4) You Haven’t Refined the User Experience
You can spend a fortune directing thousands of potential customers to your website, but it will all go to waste if you haven’t optimized the user experience. Poor navigation, technical errors and slow load times will turn users away. You also want to avoid conflicting user objectives that confuse visitors and pull them in different directions.
A great website and landing pages are a crucial part of cost-effective PPC. You want clean aesthetics and a logical, intuitive structure. “Don’t make them think,” is a user experience mantra at Parallel Path. Ask yourself, are you making it easy for consumers to purchase?
You also want to consider trying to increase engagement by surprising and delighting consumers by adding discounts, special offers and reasons to sign up for email updates. Many times, companies fail to realize that they are losing money on paid search—not because of bad paid search ads—but because of bad websites. Much like a fisherman with a torn net, they keep letting opportunities get away because they haven’t optimized the user experience.

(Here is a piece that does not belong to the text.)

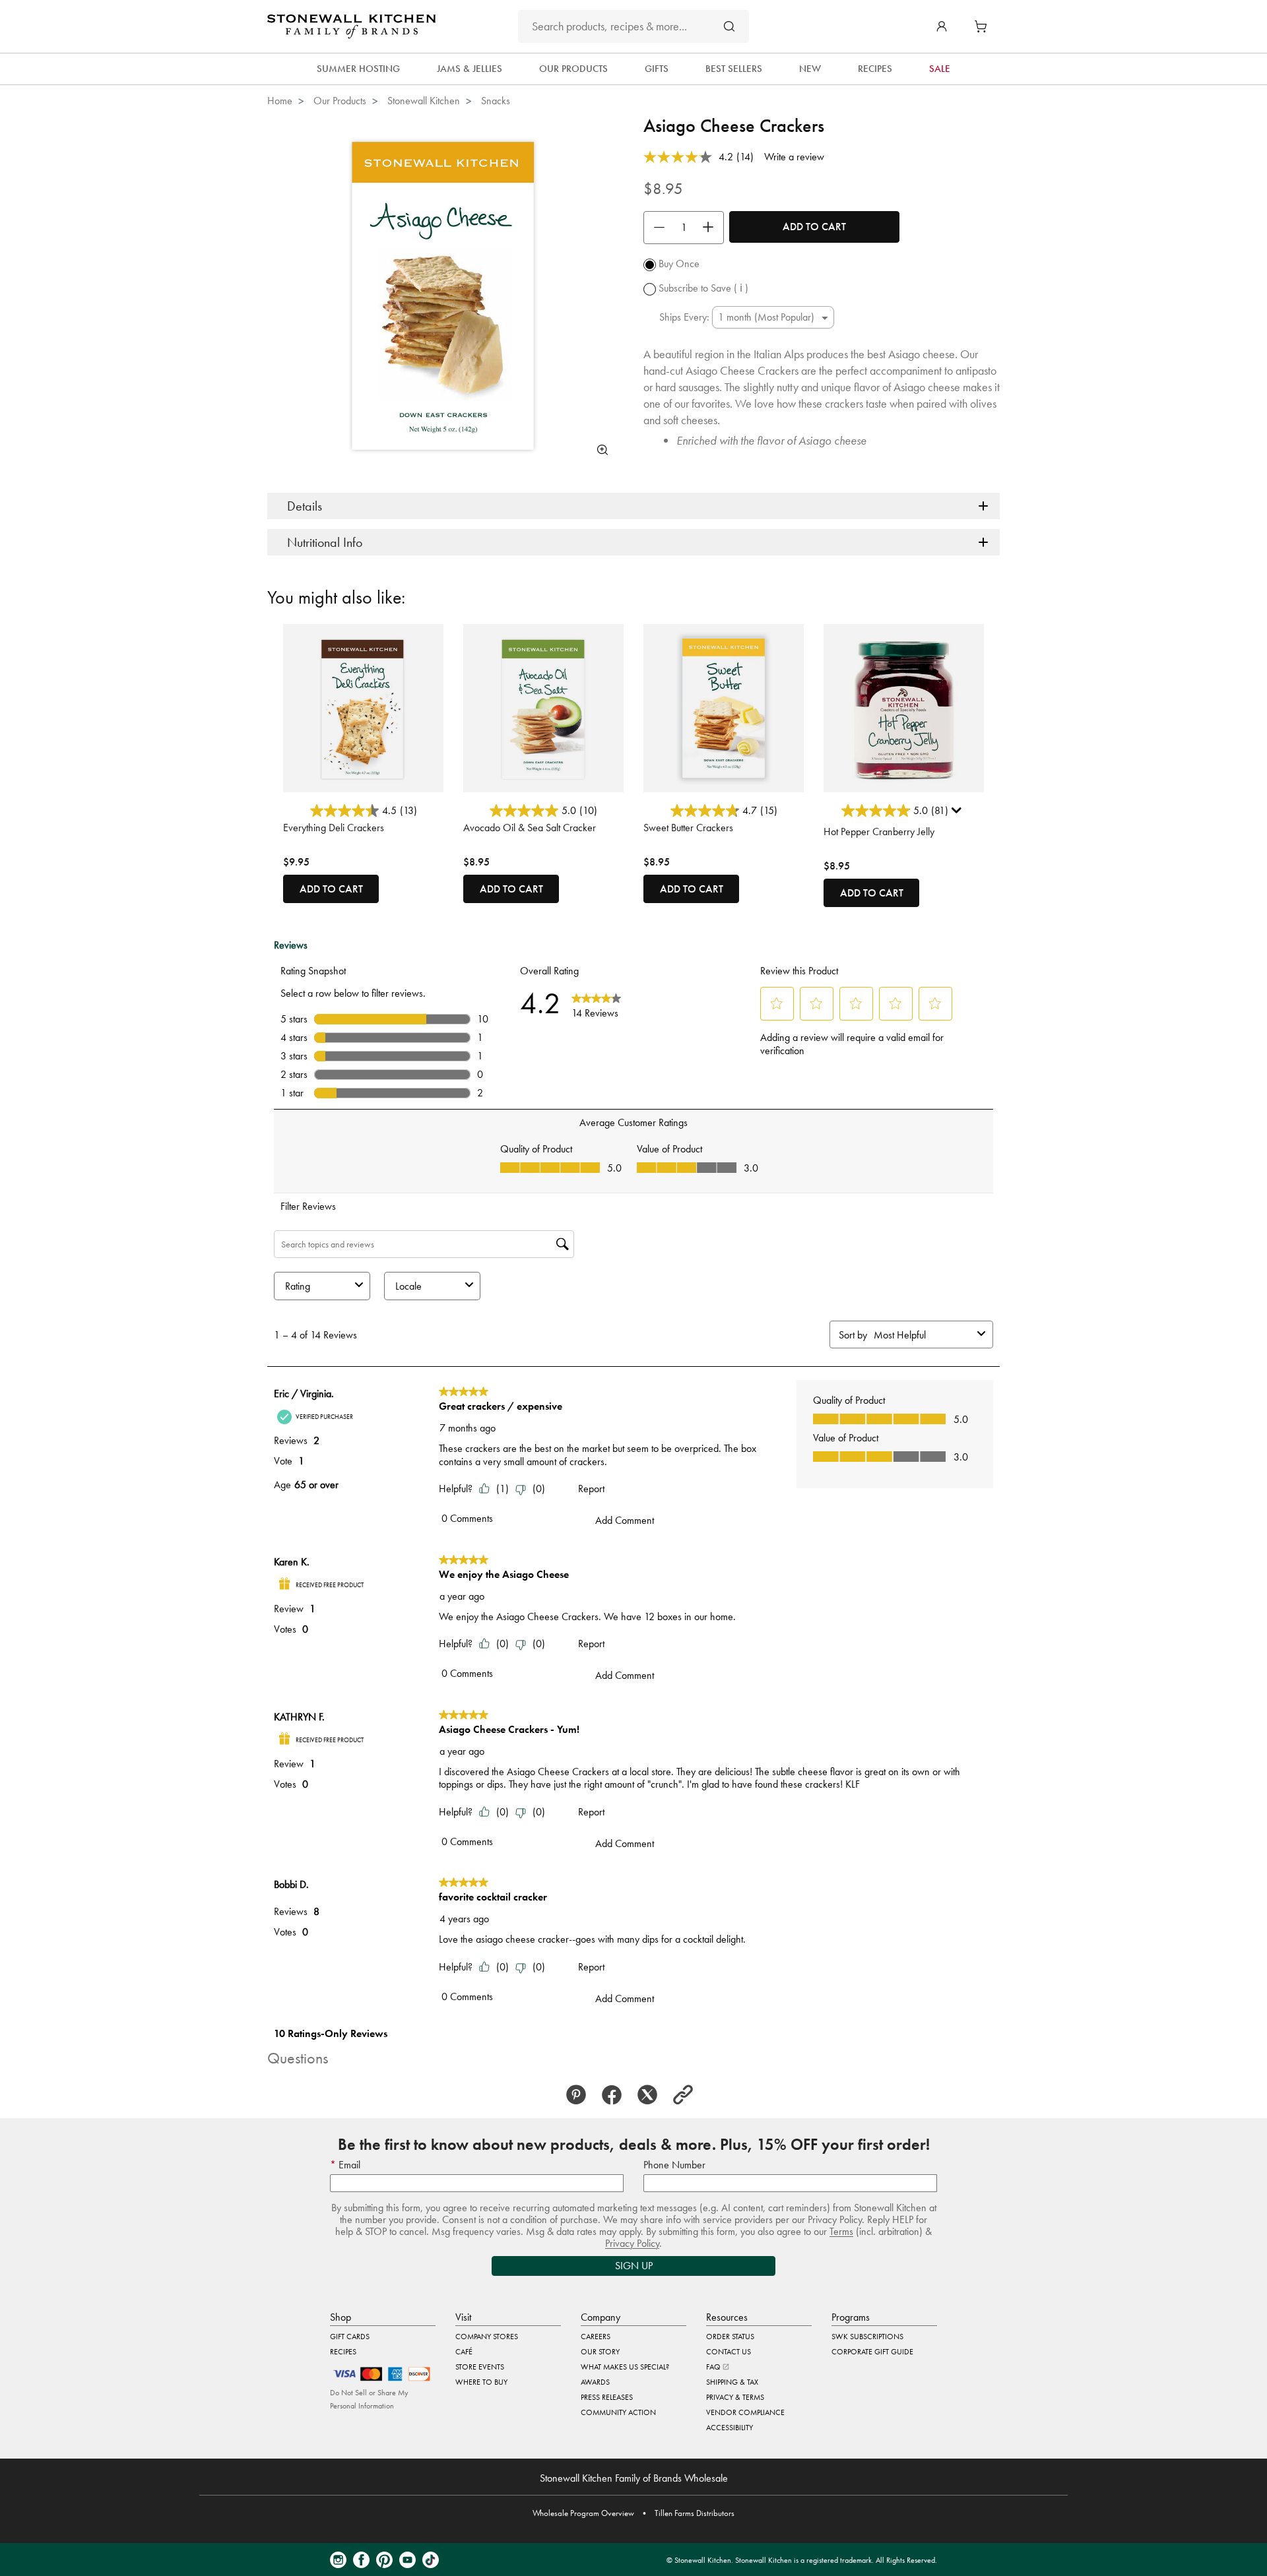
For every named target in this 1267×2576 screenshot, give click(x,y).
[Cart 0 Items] (984, 26)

5) You Aren’t Leveraging Ad Extensions
Google Adwords allows you to enhance your ads with several different customizable ad extensions, including: business phone number, address, user reviews, product images, special offers, and additional links to other pages on your site. By adding more content to your paid search ad, these extensions give you prominence and increased visibility on the search results page, which can result in higher engagement.
To nurture engagement and maximize your paid search ROAS, try to leverage every element of each search ad and to occupy as much real estate on the SERPs as possible. Ad extensions are a great way to stand out from the competition while providing more targeted information that attracts attention and increases engagement.
The Bottom Line
PPC has developed into a highly specialized field that requires the skills of a marketer, analyst and technician. Running a successful paid search campaign that maximizes your investment is not easy. Anyone who says they can select a Google bidding algorithm, set it, and forget it is not getting the best ROI they can out of their dollars. When it comes to increasing your paid search ROI, the bottom line is to regularly optimize your ads based on data that matters and best practices that have proven to win. You will need to be flexible and patient: remember you are not alone if you are still not seeing the ROI you expected (or hoped to see) on your search ad campaigns.